I am happy to say that the second season of “Stranger Things” is not in that situation. This article is a review of my assessment of the show but I promise to avoid any major spoilers.
First, let’s talk about what season one did right. The show opened with a group of middle-school-aged misfits played by half of the best child actors working in Hollywood today. That’s not a compliment I give lightly.
After playing Dungeons and Dragons, the boys bike home and one of them, Will Byers, disappears after facing a monster. While his friends look for him they come across a mysterious young girl named “Eleven” with telekinetic powers. It’s up to our heroes to find their friend and defeat the monster while learning more about Eleven’s backstory and abilities.
In addition to the stellar cast including 80s acting queen Winona Ryder, the show has a lot going for it. “Stranger Things” made the careful choice to not reveal the monster’s appearance until the end of the season, building up suspense for the viewers. The humor is spot-on. The characters are well written. The mystery is thought provoking.
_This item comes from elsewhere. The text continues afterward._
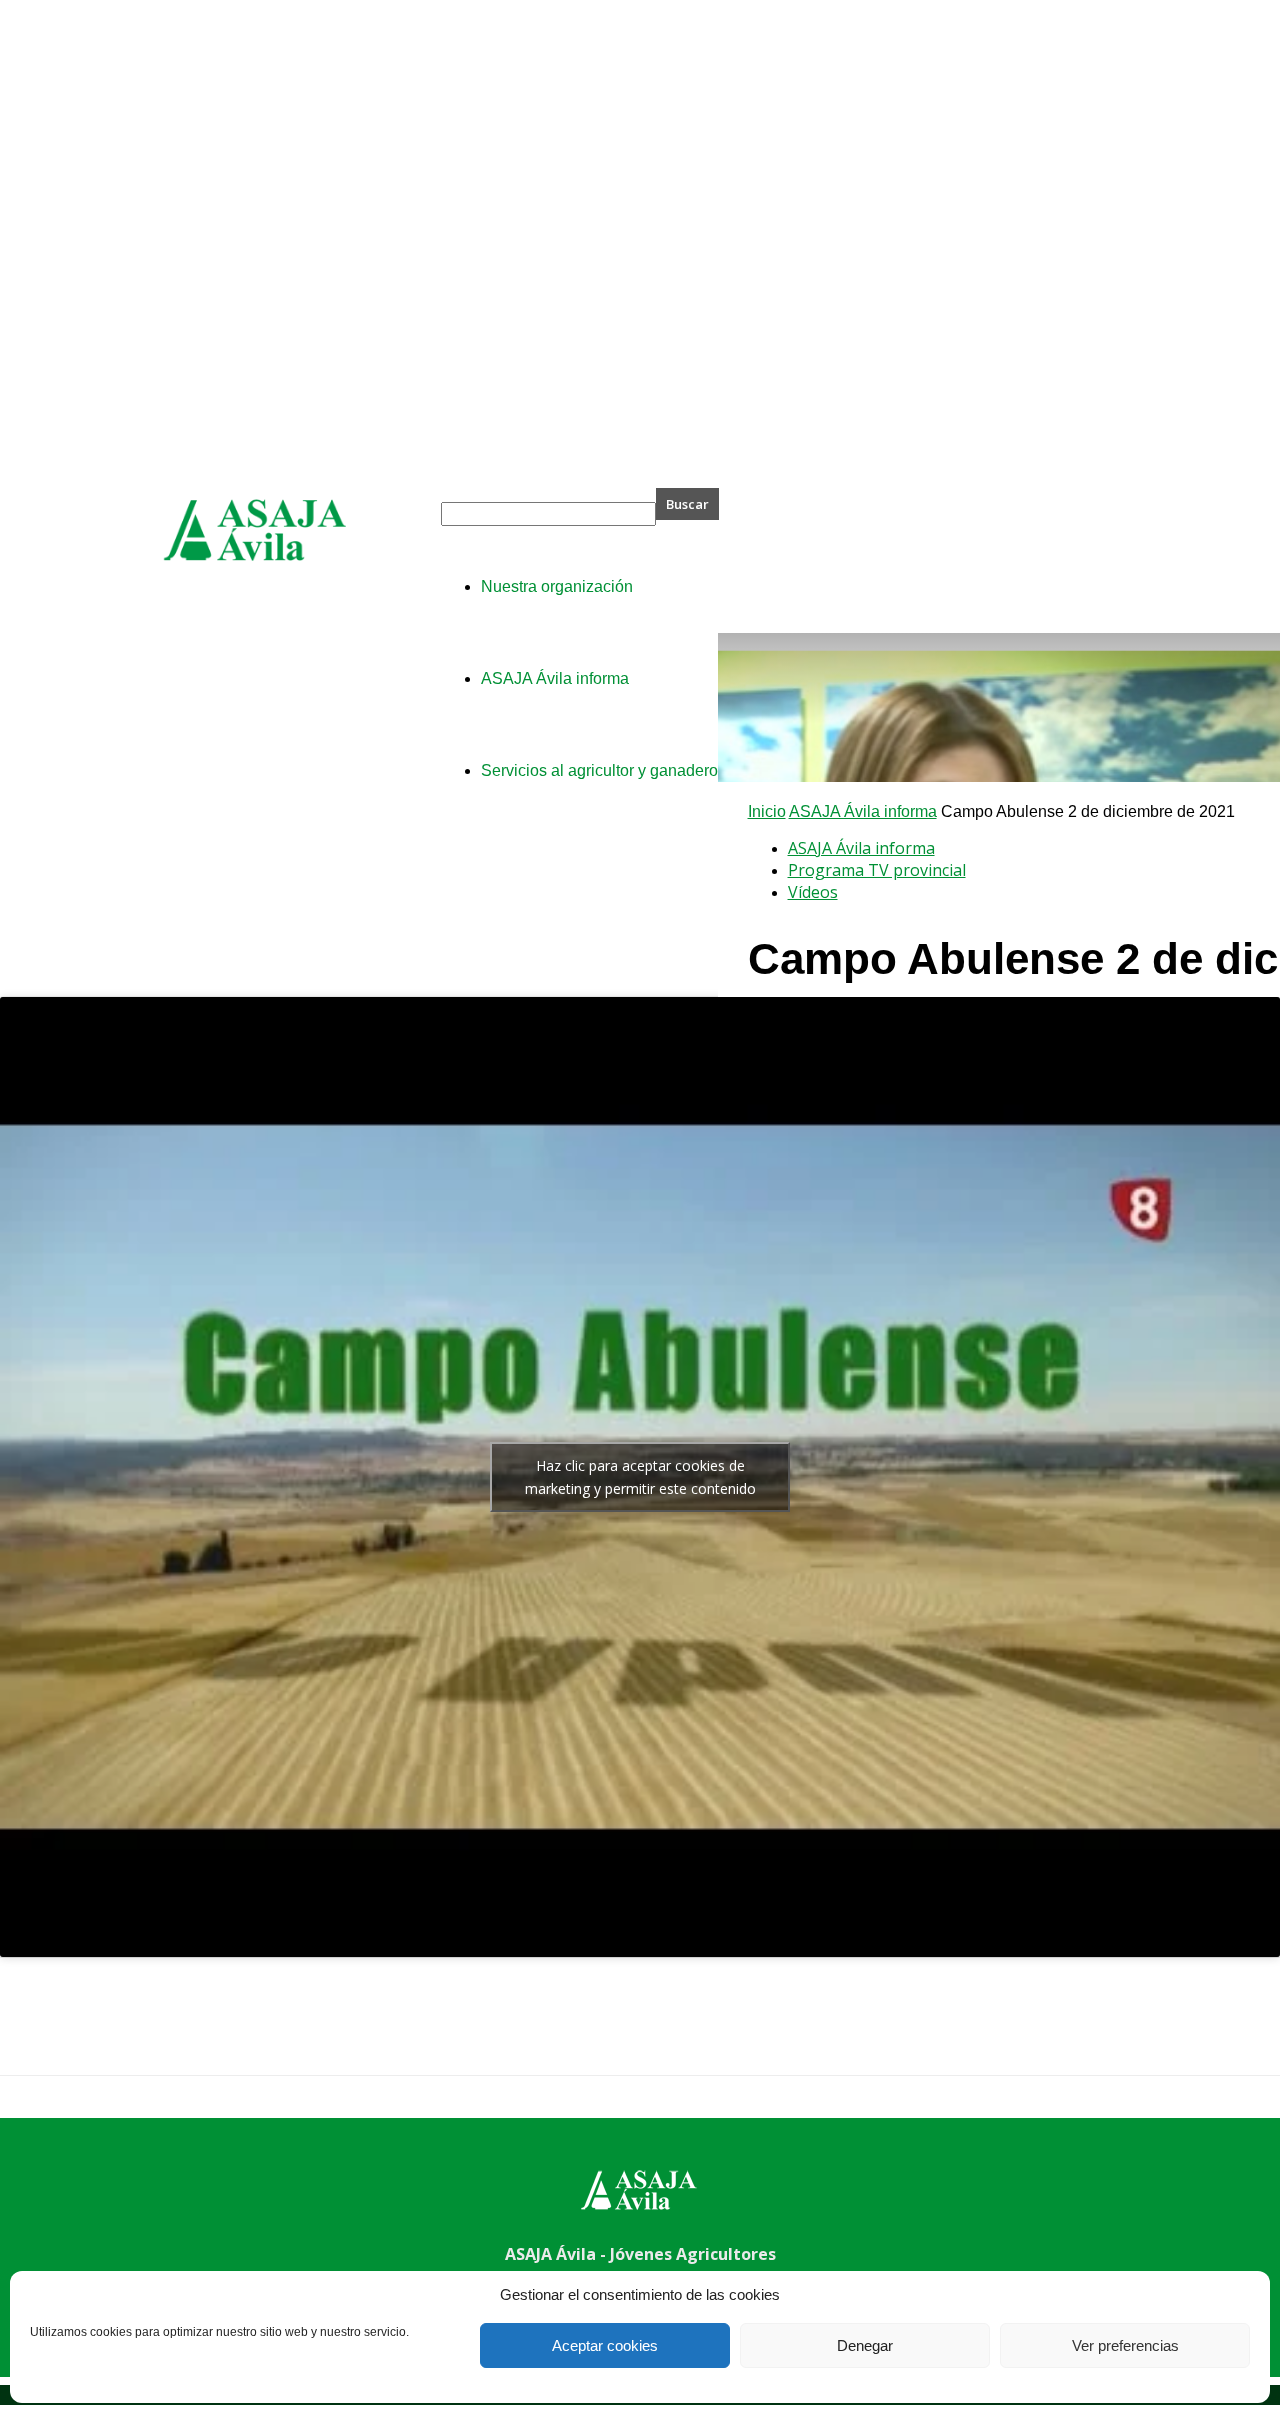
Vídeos (813, 892)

Everything about this show just works, as showcased by the many fans who have used the show as inspiration for their Halloween costumes.
While season one was nearly universally acclaimed, fans were anxious for what season two would bring. Well, season two has come and gone and it currently rests at a 94 percent on Rotten Tomatoes.
What’s great about the second season is that it’s not a rehash of season one. Like any good sequel, it advances the story instead of repeating it. We get character interactions never-before-seen and see the growth in characterization of the people we’ve watched over the course of the show. We get introduced to new characters and a new, ominous antagonist emerges.
Even the stakes in this season make season one look like child’s play.
That’s not to say the show is without flaws. There were a couple of scenes between characters I felt weren’t consistent with their arcs. Some new characters weren’t as established as they could have been. Overall though, I can guarantee that the ending to season two is not only satisfying, but will also leave fans still excited for what is to come in future installments.
What else can I say? The cast, story, ‘80s nostalgia and suspense knock it out of the park in season two. If you haven’t checked it out yet I recommend you do so immediately. If you think you won’t like it I’d say go into it without that skepticism; it may just turn your expectations upside down.